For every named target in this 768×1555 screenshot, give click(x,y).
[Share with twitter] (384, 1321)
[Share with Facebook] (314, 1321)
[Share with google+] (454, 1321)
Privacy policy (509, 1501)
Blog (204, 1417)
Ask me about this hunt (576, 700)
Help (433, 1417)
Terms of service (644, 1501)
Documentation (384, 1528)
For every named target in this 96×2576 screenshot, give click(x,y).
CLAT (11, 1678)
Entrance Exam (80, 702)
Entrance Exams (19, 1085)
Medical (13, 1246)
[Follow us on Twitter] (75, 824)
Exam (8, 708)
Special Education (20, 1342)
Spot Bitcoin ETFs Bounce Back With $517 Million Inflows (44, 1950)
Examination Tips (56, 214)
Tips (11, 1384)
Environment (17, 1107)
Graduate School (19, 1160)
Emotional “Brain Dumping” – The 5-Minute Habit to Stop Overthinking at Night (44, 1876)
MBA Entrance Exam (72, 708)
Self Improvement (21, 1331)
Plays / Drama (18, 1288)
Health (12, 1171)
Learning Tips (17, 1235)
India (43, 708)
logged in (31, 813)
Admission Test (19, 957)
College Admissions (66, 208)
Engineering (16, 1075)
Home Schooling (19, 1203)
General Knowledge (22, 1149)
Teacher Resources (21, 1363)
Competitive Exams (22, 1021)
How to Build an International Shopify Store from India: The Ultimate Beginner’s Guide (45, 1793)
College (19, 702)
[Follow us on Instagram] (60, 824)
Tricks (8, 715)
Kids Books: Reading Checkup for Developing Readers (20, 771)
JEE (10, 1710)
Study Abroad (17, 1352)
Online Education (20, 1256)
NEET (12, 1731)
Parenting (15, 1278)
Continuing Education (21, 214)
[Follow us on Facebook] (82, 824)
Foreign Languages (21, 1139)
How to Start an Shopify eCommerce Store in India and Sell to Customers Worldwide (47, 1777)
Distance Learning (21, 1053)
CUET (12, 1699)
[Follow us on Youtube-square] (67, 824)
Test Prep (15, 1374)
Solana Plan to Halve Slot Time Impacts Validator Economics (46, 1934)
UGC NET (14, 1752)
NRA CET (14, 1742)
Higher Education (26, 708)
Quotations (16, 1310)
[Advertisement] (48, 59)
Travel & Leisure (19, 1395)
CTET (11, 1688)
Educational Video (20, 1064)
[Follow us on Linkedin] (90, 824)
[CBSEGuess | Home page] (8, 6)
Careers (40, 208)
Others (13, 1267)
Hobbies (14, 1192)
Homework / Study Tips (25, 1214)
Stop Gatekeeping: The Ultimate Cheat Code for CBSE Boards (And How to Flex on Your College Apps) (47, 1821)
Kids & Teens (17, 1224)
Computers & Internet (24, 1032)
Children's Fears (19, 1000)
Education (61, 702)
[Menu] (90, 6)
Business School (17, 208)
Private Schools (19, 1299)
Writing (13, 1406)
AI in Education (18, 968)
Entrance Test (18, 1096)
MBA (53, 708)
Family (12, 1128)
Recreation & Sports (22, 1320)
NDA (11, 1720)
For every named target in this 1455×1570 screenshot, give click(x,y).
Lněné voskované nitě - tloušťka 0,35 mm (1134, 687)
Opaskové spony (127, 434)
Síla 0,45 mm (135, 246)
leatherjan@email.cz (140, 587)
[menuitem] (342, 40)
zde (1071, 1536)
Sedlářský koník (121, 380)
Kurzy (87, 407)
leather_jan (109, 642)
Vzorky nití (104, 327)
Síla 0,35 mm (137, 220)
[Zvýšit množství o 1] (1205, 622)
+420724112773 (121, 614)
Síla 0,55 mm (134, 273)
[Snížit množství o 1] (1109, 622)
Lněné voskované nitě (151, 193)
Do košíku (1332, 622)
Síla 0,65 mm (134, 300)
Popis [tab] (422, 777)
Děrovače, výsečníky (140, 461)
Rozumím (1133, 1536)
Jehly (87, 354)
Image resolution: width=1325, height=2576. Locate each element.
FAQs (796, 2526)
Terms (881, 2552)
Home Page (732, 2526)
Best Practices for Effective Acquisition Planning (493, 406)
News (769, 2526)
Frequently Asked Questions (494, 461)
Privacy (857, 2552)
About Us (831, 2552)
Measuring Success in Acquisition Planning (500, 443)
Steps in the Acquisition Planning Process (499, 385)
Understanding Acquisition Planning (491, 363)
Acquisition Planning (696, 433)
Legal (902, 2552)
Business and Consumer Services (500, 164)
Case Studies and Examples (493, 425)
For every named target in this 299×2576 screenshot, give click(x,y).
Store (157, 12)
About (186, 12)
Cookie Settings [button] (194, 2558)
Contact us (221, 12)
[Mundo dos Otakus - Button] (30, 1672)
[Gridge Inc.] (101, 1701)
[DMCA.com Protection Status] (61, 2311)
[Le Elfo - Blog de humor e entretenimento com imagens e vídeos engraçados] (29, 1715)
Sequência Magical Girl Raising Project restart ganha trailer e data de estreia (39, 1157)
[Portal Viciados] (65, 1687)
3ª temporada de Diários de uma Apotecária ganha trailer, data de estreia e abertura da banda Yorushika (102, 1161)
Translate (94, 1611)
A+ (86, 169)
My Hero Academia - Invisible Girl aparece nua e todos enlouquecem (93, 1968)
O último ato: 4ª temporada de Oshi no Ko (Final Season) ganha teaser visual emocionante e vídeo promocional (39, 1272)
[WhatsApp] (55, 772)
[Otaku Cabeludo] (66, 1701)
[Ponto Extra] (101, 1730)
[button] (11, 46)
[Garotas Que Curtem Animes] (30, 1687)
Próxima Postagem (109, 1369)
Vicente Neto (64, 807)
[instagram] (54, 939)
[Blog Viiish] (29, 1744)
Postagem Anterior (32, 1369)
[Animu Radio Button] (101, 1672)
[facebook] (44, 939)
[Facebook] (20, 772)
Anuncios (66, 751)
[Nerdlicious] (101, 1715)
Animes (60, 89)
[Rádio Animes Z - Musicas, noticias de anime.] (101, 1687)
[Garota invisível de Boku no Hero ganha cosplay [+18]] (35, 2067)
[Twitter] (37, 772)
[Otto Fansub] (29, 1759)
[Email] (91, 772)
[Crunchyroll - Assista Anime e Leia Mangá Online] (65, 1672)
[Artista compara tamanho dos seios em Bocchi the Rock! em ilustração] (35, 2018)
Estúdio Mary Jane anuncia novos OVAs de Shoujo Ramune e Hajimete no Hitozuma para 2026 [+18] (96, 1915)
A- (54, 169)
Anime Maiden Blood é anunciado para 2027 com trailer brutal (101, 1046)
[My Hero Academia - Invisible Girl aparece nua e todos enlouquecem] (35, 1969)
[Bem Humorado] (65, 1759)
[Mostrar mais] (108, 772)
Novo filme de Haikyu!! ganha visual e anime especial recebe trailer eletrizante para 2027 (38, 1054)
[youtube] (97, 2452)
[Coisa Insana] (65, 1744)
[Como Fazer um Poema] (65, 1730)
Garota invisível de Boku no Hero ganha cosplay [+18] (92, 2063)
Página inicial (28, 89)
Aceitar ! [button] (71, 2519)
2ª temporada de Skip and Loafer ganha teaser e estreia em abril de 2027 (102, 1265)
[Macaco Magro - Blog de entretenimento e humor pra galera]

ACTIVITY: Only the lines above from the one with "[Blog Viiish] (29, 1744)" through the one with "A- (54, 169)" should be duplicated, character for character.

FINISHED TASK:
[Blog Viiish] (29, 1744)
Postagem Anterior (32, 1369)
[Animu Radio Button] (101, 1672)
[facebook] (44, 939)
[Facebook] (20, 772)
Anuncios (66, 751)
[Nerdlicious] (101, 1715)
Animes (60, 89)
[Rádio Animes Z - Musicas, noticias de anime.] (101, 1687)
[Garota invisível de Boku no Hero ganha cosplay [+18]] (35, 2067)
[Twitter] (37, 772)
[Otto Fansub] (29, 1759)
[Email] (91, 772)
[Crunchyroll - Assista Anime e Leia Mangá Online] (65, 1672)
[Artista compara tamanho dos seios em Bocchi the Rock! em ilustração] (35, 2018)
Estúdio Mary Jane anuncia novos OVAs de Shoujo Ramune e Hajimete no Hitozuma para 2026 [+18] (96, 1915)
A- (54, 169)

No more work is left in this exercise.